The structural change after reunification also hit Jena hard. The loss of thousands of jobs in the companies of the former Carl Zeiss combine was followed by a reversal of the trend that is closely linked to the name Lothar Späth. The former CDU Prime Minister of Baden-Württemberg took over the leadership of Jenoptik, which had emerged from Carl Zeiss, in 1991, later took the company public and attracted investors to Jena. “Spin off, grow, spin off,” is how Mayor Nitzsche describes the growth engine established in Jena.
Jenoptik is still one of the few listed companies from East Germany, and company boss Stefan Träger, who has just extended his contract until 2028, is one of the few CEOs with an East German background at the helm of a group from the DAX family. He has long been concerned about the attractiveness of the location for skilled workers from abroad and has launched the “Stay Open” initiative with Jenoptik. “Perhaps we should have done this earlier,” says Träger, who returned to his hometown in 2017 after many years abroad, took over the leadership of Jenoptik and noticed that the political landscape was slipping.

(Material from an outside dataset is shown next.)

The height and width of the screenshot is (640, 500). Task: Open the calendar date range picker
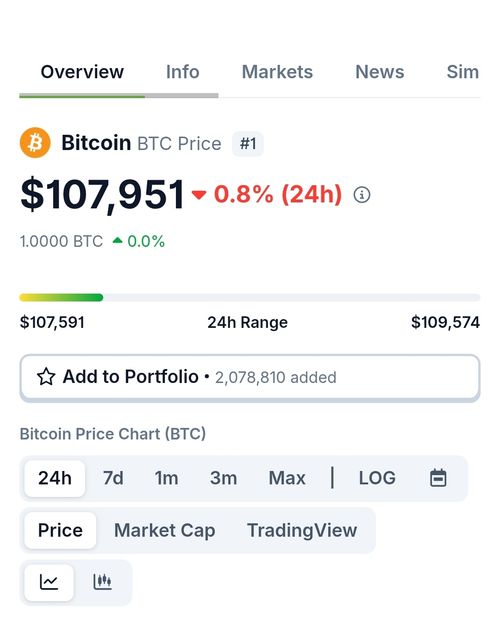pos(438,478)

Instead of looking for islands in this landscape, one should keep an eye on the trend, says sociologist Axel Salheiser, scientific director of the Institute for Democracy and Civil Society in Jena. He is just as unconvinced by the narrative about bright spots on the dark blue political map as he is by the story about a dichotomy between West and East. Salheiser warns: “There are developments that are catching up, and if the democratic parties in the center do not offer solutions to the problem, one should not be surprised if the AfD soon reaches the level in West Germany that it has already reached in the East.”